それなら職場の女性教員に限らず里中の女性陣から冷たい視線を浴びせられてもおかしくない。
カカシさんの家に来るまでの奇妙な行動も、同僚が冷や汗をかいたのも説明がつく。

「あれ?じゃあ今朝起きた時の不可解な躯の痛みは何だ?」
あまりの事に、本音が口をついて出てしまった。
「すみません。全てオレが悪いんです。結果的にイルカ先生の酔いに乗じて キスだけに飽きたらず、肉体関係まで結んでしまって」
「肉体関係!?」
思わず素っ頓狂な声を出したせいで またしてもカカシさんは泣き出しそうな表情になった。
「‥‥‥飲み会でキスをしてもらった後、
気まずい空気になったのでオレ、イルカ先生をこの家まで送って来たんです」
正座した状態で膝の上で握りこぶしが震えているのは、泣くのを必死に堪えているのだろうか‥‥。
「玄関までで帰ろうとしたら『ベッドまで運んでください』なんて誘い文句を言ってくるし。
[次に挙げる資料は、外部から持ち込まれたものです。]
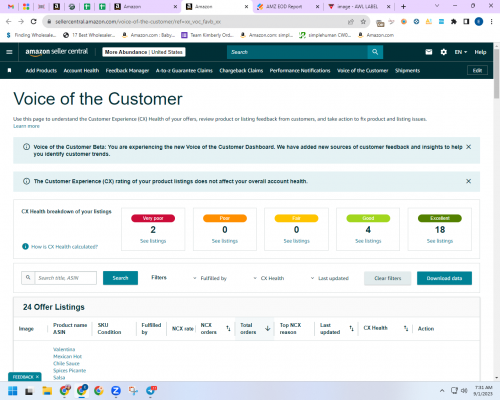Open the messages envelope icon
The image size is (500, 400).
(429, 52)
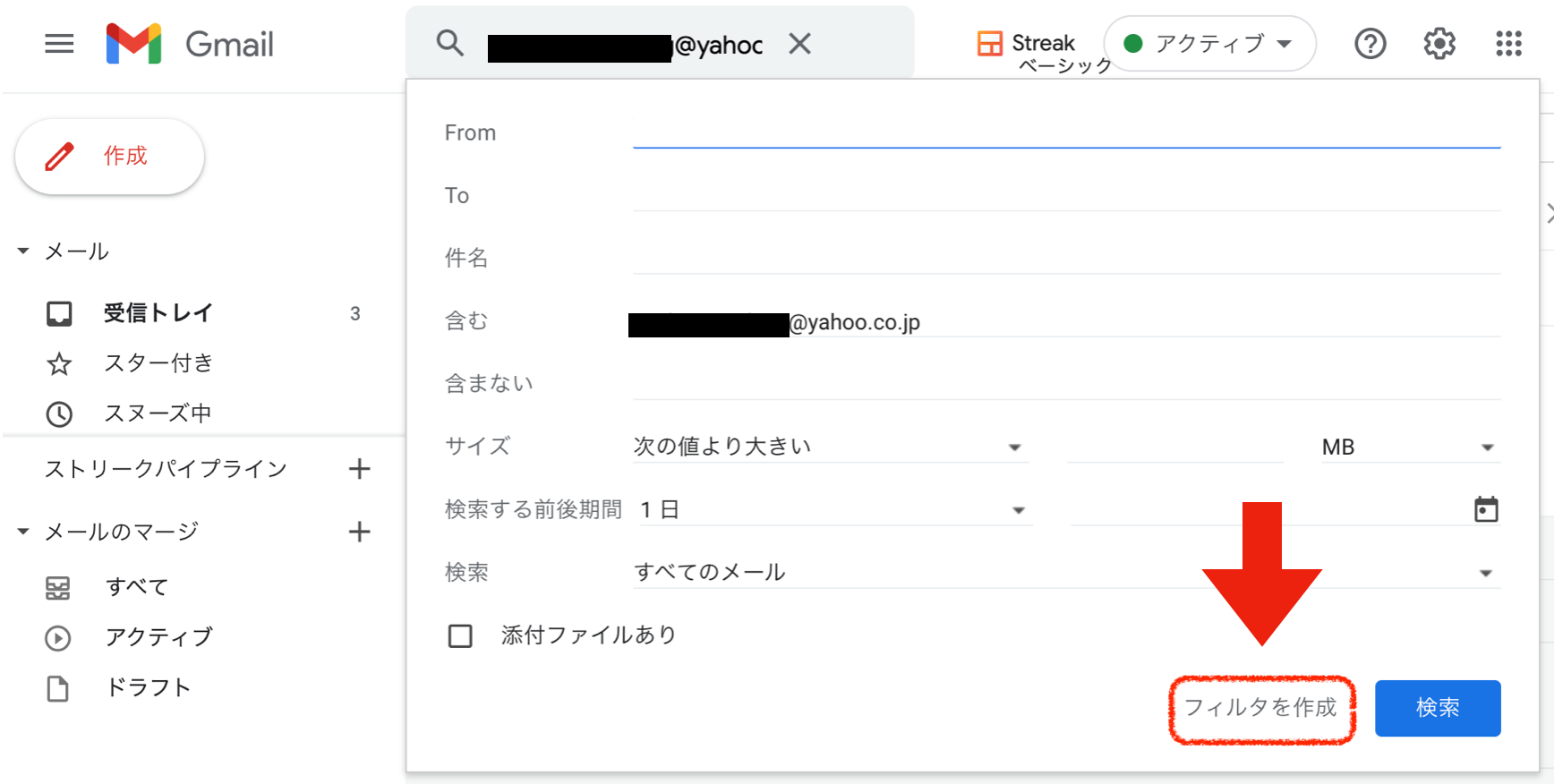Open 受信トレイ inbox folder
This screenshot has height=784, width=1554.
coord(158,313)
せめて戸締まりはしてくださいと注意したら『炊飯器の横に合い鍵がありますからカカシさんドーゾ』と言ってくるから」
声色が段々と震え、そして掠れてきていた。
「それで、辛抱たまらなくなって‥イルカ先生をおか」「わーわーわー!!」
とうとう聞くに堪えなくて、大声で返事をかき消した。

「ほらね‥やっぱり」
ボタボタッ、と音をたてて大粒の水滴が流れ落ちた時には遅かった。
そんな姿を見せられたら、失意や絶望などの感情がひどく伝わってきてしまう。
「か、カカシさん」
「良いんです!どうせ、どうせオレの一人よがりだったんです。先生には‥オレの思いなんて、微塵も伝わらないのに‥‥」
上忍が涙を流すだなんて予想だにしない光景に よけい同情心が募ったからなのか、
それとも激しい胸の高鳴りに頭をどうにかしていたのか、

「どうしたら泣き止みますか?」

気づいた時には俺はそう言っていた。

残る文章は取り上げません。